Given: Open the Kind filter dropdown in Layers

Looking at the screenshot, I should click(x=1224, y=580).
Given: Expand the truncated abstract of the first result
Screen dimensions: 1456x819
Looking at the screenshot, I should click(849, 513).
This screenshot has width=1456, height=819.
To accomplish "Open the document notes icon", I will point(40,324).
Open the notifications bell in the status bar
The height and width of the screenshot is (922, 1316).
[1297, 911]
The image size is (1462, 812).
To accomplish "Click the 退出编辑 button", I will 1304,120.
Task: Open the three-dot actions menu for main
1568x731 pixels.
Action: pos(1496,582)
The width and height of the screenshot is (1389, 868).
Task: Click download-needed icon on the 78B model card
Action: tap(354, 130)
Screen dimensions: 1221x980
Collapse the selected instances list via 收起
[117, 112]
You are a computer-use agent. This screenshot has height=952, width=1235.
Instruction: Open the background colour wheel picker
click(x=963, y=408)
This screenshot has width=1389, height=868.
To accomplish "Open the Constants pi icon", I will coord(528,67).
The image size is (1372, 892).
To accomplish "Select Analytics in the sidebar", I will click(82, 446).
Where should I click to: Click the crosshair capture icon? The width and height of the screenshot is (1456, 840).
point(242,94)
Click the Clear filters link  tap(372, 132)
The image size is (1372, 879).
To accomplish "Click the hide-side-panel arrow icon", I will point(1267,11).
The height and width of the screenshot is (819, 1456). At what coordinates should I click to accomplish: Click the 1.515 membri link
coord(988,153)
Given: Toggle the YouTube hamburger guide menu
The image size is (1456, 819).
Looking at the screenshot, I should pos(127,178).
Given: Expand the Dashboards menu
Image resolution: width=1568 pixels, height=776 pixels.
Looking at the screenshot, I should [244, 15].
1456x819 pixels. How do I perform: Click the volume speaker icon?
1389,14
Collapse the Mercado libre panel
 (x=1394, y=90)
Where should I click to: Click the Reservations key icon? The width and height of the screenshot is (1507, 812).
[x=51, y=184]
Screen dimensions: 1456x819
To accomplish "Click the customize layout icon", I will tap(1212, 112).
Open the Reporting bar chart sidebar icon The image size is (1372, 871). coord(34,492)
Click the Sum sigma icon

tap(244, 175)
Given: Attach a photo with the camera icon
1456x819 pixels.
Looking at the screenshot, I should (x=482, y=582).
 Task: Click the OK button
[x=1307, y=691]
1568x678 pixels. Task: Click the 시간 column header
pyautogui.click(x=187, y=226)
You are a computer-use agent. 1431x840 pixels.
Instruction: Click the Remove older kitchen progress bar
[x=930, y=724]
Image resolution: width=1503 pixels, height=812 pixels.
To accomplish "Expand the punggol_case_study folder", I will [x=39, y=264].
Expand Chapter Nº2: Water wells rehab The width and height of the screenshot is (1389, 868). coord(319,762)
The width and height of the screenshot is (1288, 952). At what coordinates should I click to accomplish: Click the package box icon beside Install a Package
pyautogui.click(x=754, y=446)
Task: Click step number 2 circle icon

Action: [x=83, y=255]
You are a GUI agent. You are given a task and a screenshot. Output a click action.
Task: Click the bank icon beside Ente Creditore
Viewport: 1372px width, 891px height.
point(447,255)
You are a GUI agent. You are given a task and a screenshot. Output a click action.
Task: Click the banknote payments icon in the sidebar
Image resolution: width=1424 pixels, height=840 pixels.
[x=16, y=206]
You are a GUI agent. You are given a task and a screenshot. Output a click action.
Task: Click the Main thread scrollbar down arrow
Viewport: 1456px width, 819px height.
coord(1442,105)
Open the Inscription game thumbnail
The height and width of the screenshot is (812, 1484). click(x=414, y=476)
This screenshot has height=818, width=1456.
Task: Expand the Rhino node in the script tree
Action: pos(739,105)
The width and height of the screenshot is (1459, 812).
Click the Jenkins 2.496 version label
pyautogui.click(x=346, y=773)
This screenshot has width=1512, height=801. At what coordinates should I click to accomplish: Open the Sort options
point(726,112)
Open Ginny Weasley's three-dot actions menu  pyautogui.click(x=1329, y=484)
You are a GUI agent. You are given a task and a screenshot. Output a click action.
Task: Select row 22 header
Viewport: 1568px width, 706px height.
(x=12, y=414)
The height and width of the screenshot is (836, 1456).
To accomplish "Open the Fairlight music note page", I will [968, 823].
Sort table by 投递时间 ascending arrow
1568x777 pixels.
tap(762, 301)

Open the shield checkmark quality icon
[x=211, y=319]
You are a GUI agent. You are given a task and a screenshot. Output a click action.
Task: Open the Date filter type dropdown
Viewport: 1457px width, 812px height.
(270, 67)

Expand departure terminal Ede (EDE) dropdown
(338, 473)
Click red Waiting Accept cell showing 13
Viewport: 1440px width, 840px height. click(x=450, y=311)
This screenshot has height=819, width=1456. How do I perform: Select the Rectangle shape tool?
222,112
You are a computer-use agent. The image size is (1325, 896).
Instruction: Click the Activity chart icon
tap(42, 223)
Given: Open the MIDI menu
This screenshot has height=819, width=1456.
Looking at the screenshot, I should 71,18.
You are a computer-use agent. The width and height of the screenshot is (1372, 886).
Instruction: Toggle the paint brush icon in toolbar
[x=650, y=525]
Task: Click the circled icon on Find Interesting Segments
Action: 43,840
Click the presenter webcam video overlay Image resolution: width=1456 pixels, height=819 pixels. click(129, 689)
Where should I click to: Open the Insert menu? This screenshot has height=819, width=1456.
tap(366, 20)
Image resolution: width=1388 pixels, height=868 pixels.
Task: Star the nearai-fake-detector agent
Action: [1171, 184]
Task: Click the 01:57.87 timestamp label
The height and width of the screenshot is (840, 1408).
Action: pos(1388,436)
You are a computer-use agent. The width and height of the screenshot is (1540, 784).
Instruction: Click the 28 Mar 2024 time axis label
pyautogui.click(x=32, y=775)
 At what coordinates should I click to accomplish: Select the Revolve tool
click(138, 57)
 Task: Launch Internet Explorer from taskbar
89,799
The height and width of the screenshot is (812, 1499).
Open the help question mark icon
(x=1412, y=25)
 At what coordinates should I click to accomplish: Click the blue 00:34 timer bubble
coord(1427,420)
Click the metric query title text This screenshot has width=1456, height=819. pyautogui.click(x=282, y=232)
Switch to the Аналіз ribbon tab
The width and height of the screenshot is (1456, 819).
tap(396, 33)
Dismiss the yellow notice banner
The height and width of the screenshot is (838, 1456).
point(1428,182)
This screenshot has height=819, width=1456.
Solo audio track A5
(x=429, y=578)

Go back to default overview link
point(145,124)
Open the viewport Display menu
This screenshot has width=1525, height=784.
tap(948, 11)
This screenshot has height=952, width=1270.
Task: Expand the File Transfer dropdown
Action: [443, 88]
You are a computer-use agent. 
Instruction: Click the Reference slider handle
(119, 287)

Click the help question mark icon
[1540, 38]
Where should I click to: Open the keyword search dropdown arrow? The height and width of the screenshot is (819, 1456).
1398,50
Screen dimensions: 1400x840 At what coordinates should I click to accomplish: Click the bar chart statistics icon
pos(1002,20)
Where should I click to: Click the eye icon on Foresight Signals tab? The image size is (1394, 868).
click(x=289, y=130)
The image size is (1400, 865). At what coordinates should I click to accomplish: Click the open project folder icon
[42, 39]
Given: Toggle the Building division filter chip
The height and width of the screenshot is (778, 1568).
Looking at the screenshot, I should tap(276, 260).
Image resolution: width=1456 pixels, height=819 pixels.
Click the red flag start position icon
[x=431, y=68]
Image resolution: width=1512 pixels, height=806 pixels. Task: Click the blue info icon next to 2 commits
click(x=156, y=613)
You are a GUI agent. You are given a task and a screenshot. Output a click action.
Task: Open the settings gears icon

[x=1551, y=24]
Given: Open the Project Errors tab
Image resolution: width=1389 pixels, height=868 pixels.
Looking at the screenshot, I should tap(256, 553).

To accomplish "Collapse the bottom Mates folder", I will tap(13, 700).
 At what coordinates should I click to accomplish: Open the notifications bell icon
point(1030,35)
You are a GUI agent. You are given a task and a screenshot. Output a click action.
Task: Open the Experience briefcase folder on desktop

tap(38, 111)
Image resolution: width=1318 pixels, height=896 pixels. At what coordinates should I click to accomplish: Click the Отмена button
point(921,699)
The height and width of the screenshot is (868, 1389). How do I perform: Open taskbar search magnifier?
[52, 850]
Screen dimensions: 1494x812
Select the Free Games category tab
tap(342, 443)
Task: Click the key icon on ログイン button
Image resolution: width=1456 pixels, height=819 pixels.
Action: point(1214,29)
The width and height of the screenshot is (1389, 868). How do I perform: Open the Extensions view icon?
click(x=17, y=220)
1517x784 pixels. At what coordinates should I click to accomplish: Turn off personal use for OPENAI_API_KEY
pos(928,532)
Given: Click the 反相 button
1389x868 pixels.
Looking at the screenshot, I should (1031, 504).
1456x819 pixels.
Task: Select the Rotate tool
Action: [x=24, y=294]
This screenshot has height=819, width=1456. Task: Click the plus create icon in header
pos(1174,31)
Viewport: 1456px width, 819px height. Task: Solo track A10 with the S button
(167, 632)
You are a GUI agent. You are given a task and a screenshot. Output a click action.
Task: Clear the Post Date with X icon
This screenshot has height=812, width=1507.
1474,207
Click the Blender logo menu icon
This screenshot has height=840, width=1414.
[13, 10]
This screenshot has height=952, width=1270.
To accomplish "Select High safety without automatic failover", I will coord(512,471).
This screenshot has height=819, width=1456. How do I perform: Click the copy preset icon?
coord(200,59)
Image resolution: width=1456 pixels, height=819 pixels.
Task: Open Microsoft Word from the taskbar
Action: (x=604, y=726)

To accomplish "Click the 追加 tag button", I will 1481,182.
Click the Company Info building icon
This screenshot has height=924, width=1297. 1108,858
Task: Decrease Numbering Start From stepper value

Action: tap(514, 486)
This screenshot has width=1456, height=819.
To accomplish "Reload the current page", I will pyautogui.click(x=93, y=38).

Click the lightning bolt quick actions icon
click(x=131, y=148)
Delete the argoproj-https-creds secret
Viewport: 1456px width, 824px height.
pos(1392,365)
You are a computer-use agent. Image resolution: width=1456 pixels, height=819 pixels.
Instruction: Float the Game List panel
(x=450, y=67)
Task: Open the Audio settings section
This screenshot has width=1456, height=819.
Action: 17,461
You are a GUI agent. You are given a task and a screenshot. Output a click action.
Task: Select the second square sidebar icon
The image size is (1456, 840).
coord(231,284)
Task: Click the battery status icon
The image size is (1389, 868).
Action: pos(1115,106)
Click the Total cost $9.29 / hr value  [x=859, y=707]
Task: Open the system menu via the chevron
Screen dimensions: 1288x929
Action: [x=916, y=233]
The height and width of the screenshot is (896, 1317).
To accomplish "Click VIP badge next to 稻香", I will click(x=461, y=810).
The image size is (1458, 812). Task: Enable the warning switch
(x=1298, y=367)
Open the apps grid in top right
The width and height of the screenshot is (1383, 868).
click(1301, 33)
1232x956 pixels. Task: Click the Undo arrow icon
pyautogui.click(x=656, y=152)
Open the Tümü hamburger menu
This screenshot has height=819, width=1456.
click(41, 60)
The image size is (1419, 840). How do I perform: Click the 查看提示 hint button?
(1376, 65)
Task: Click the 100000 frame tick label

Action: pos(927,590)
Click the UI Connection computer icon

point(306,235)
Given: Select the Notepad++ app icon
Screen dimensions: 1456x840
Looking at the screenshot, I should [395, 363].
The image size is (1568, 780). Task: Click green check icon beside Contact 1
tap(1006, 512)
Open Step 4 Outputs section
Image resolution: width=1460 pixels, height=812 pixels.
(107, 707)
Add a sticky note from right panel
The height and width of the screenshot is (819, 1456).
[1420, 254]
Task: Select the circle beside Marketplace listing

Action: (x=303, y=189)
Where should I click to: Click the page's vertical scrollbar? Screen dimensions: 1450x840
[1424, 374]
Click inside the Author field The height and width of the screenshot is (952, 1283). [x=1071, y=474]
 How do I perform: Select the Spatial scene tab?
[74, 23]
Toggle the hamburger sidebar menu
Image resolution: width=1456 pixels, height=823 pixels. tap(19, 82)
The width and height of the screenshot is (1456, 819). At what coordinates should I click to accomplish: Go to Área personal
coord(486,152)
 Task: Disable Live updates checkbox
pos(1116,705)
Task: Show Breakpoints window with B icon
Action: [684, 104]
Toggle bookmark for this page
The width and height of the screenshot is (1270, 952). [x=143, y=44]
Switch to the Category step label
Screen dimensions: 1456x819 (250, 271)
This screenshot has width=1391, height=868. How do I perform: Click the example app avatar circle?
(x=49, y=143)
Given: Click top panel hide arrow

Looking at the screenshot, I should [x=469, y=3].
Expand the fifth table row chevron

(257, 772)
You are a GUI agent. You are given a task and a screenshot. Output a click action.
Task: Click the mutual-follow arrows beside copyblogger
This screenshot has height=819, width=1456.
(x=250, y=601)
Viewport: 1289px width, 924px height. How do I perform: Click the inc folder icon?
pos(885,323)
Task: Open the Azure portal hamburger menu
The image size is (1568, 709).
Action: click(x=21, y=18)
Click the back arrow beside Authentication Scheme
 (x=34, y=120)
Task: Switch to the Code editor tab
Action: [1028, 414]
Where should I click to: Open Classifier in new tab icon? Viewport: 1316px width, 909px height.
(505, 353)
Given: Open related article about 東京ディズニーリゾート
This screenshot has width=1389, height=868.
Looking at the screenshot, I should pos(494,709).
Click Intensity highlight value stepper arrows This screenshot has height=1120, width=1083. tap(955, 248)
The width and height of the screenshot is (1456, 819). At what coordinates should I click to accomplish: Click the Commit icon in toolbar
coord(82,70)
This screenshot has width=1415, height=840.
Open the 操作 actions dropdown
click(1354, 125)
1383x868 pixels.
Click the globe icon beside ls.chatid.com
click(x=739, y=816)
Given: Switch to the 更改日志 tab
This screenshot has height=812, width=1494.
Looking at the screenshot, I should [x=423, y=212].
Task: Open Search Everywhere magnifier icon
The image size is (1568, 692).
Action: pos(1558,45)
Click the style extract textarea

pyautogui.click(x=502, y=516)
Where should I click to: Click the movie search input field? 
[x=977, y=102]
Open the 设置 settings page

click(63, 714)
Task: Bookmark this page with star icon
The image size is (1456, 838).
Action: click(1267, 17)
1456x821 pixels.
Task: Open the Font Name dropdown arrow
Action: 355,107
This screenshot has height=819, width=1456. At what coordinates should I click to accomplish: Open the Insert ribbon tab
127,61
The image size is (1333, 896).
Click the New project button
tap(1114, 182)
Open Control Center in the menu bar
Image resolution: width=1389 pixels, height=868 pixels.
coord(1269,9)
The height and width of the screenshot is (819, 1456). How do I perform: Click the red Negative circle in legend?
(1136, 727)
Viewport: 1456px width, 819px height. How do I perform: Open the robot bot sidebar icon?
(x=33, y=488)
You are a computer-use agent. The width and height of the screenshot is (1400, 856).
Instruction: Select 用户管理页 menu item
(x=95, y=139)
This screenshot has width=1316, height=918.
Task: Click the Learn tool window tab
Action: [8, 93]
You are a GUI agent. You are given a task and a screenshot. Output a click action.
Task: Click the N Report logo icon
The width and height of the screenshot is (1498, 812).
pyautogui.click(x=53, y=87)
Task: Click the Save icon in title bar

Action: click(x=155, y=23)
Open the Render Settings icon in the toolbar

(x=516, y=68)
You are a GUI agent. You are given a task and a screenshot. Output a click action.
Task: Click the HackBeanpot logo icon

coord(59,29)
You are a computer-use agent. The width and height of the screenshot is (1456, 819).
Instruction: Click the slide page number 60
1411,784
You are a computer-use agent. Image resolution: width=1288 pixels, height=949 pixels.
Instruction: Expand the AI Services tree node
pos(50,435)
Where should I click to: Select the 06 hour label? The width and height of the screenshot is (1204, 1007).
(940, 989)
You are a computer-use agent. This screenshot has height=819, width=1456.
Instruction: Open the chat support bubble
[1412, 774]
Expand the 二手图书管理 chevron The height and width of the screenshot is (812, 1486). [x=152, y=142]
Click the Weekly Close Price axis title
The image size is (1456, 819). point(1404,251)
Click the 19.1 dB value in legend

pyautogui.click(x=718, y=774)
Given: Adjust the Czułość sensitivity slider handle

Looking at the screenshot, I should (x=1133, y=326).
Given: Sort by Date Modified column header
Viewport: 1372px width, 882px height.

## Exercise brief
Give back the records above exactly, limited to the lines between the one holding "copy preset icon?" and the one holding "Task: Open the Audio settings section", inclusive.

## Your response
This screenshot has height=819, width=1456. How do I perform: Click the copy preset icon?
coord(200,59)
Image resolution: width=1456 pixels, height=819 pixels.
Task: Open Microsoft Word from the taskbar
Action: (x=604, y=726)

To accomplish "Click the 追加 tag button", I will 1481,182.
Click the Company Info building icon
This screenshot has height=924, width=1297. 1108,858
Task: Decrease Numbering Start From stepper value

Action: tap(514, 486)
This screenshot has width=1456, height=819.
To accomplish "Reload the current page", I will pyautogui.click(x=93, y=38).

Click the lightning bolt quick actions icon
click(x=131, y=148)
Delete the argoproj-https-creds secret
Viewport: 1456px width, 824px height.
pos(1392,365)
You are a computer-use agent. Image resolution: width=1456 pixels, height=819 pixels.
Instruction: Float the Game List panel
(x=450, y=67)
Task: Open the Audio settings section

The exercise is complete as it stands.